ABSTRACT

Making and assembling produce an odd pairing of terms. Making derives from the short vocalization ‘mek’ from an Anglo-Saxon word, and hearkens to the Germanic verb ‘machen’ meaning to do or to make. It has both a universal application, in the sense that everyone from children to adults makes sound, while on the other hand, it aligns with specialists who form unique or distinctive works, such as a fine machine or a beautiful painting. Making, or doing, also leads us directly to processes whereby materials become transformed by an action, such as a person making a cocktail or the weather making us feel hot.
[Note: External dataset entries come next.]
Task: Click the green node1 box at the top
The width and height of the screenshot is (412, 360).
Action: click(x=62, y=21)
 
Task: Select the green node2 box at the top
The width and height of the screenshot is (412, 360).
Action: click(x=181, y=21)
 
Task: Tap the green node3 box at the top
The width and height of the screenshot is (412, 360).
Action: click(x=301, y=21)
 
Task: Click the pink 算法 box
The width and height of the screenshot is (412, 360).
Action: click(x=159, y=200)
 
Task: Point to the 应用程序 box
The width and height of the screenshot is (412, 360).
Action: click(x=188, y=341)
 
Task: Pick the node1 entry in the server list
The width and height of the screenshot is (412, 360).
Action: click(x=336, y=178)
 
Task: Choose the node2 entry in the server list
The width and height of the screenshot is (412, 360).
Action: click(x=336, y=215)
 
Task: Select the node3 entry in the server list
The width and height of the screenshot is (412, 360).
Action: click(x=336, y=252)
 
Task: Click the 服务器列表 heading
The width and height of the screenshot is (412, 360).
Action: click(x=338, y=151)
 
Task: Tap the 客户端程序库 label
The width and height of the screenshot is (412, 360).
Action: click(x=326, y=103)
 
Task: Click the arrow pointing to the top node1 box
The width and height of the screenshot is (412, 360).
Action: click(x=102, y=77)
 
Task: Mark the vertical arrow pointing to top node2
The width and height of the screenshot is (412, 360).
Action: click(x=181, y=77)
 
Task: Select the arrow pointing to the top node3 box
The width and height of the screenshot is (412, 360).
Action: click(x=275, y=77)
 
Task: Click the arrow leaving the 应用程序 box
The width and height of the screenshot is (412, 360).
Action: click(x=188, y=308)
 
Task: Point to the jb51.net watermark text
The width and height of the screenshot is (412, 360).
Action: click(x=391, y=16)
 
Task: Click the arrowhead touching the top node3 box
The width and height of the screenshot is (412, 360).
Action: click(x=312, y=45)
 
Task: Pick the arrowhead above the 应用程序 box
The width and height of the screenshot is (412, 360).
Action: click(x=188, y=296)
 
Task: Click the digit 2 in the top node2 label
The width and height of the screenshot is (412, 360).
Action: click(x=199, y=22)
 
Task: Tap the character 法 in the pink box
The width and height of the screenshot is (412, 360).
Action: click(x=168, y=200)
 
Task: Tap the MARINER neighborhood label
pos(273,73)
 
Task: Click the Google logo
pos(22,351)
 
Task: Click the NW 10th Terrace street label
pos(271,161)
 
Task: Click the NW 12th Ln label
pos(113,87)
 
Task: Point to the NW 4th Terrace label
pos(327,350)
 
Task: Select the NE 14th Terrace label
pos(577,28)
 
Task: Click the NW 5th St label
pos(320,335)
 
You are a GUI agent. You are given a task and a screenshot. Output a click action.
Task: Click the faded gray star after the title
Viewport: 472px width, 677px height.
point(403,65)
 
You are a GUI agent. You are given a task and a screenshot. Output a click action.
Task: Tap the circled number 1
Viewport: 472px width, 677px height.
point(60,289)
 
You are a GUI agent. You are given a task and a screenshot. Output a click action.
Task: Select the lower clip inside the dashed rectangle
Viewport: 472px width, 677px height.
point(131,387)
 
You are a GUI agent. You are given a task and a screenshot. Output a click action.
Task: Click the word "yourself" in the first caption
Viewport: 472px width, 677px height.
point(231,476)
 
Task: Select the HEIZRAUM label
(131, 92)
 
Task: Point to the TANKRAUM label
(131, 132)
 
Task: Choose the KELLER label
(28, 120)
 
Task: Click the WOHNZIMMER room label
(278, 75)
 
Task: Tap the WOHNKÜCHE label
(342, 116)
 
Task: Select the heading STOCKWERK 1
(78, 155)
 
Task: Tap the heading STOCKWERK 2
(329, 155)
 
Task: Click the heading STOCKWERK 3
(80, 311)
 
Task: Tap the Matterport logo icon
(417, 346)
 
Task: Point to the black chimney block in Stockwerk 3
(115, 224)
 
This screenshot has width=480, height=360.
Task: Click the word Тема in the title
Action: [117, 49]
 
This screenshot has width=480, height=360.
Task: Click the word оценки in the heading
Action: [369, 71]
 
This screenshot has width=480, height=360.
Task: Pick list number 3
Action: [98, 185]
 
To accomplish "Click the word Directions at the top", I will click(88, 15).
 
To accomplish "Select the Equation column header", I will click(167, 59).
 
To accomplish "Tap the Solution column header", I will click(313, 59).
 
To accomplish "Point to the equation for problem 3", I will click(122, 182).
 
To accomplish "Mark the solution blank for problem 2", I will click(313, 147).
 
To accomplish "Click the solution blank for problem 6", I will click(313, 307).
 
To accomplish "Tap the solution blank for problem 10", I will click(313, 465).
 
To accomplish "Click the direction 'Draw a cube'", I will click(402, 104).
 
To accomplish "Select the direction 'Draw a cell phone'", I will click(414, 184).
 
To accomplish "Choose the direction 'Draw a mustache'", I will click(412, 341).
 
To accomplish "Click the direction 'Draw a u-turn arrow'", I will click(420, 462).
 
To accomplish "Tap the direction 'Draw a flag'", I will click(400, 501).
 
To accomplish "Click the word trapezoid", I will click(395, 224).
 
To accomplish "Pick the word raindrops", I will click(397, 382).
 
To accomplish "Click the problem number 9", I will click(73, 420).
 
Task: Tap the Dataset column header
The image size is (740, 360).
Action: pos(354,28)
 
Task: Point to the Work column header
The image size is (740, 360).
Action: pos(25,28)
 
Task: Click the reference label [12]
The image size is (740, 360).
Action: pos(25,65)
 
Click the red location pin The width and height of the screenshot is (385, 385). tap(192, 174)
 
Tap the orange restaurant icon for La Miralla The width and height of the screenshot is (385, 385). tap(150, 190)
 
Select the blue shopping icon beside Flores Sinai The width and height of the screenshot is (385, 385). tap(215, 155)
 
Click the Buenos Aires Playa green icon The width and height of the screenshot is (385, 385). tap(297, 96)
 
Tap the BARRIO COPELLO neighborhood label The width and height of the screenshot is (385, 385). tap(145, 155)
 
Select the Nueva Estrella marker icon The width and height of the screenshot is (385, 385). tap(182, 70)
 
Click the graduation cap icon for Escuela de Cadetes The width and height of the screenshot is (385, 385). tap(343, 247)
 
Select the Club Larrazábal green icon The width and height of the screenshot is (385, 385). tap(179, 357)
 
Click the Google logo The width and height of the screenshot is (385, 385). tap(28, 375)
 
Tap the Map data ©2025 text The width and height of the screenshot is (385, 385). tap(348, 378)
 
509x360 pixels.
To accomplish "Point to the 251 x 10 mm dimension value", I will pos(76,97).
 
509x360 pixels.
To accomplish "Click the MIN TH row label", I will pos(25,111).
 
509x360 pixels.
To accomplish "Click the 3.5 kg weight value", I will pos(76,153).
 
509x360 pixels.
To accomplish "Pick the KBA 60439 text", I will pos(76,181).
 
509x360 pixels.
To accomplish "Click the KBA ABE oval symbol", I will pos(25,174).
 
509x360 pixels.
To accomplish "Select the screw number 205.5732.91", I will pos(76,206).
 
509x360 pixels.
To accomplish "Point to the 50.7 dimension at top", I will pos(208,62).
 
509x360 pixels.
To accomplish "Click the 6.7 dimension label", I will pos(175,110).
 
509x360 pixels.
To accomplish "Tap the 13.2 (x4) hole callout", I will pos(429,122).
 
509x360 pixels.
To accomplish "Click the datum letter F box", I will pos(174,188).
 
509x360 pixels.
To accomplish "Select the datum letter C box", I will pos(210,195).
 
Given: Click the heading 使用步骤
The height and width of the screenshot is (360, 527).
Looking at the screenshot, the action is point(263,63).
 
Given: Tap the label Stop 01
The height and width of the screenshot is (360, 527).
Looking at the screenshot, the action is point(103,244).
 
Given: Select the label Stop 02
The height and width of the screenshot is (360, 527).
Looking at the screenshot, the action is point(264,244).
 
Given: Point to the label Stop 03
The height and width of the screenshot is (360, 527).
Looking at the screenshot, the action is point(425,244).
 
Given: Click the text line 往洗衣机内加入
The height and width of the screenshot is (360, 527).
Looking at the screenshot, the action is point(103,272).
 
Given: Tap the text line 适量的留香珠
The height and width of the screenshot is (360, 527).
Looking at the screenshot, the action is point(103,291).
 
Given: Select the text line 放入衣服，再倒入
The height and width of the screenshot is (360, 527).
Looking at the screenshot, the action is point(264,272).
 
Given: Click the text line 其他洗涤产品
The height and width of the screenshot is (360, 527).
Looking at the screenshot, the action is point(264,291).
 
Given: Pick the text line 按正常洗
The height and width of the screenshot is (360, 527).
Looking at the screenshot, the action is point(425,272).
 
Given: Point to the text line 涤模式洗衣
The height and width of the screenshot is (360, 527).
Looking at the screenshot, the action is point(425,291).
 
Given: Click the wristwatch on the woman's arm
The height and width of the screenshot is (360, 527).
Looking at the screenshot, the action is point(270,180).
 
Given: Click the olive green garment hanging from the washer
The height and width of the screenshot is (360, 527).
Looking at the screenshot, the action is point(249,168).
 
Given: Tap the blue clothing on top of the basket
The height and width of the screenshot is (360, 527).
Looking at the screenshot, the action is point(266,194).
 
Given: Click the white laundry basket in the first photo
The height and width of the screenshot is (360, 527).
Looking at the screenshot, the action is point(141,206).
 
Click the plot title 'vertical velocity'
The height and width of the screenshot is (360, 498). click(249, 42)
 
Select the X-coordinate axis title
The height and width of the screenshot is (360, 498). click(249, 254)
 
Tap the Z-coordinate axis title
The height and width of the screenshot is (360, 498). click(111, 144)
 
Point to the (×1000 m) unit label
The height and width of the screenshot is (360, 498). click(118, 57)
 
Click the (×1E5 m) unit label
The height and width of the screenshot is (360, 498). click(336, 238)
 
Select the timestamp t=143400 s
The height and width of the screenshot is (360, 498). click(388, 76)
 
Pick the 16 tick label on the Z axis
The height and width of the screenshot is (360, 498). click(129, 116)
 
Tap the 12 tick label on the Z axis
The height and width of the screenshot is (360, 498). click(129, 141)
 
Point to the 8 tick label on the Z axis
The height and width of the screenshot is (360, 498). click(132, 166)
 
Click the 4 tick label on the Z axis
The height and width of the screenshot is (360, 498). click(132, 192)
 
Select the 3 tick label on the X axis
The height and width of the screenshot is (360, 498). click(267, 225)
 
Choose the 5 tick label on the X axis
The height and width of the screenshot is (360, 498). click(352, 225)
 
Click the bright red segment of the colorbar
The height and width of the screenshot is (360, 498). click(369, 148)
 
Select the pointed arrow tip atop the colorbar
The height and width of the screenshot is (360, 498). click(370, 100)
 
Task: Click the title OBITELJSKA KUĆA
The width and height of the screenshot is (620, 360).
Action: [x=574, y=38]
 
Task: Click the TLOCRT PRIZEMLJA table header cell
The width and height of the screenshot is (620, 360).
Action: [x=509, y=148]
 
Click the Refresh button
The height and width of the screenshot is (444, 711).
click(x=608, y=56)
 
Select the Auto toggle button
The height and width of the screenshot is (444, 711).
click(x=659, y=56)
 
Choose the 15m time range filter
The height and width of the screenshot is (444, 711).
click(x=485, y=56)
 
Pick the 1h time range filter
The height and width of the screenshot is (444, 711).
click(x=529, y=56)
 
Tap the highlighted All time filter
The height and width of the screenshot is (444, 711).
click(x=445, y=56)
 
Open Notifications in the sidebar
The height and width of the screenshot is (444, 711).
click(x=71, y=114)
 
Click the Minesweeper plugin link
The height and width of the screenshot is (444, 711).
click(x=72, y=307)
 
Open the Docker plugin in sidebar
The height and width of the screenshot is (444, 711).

On the other hand, assembling is Latinate, as with the French verb ‘assembler’, in English also to assemble, as in the putting together or gathering of people, objects or things. Etymologically, this latter term relates then to the important notion of ‘assembly’ as a site of public cultural enactment, as well as to the assembly line of Fordist manufacturing. We might also have a more prosaic view of assembling in contemporary culture when we consume the plasticity of a robotics toy, a piece of IKEA furniture, or a Facebook page. Thus, we might conceive of a sharp contrast between making and assembling as methods, in the sense that making suggests creating, and something more primal, fashioned even from mud, whereas assembling tends towards order, and something more civilized, or institutional. We do not assert this dichotomy in any cultural hierarchy because we prefer to examine these terms operating in relation to one another, and as moving generatively between the social and linguistic, or human and non-human, in contemporary research.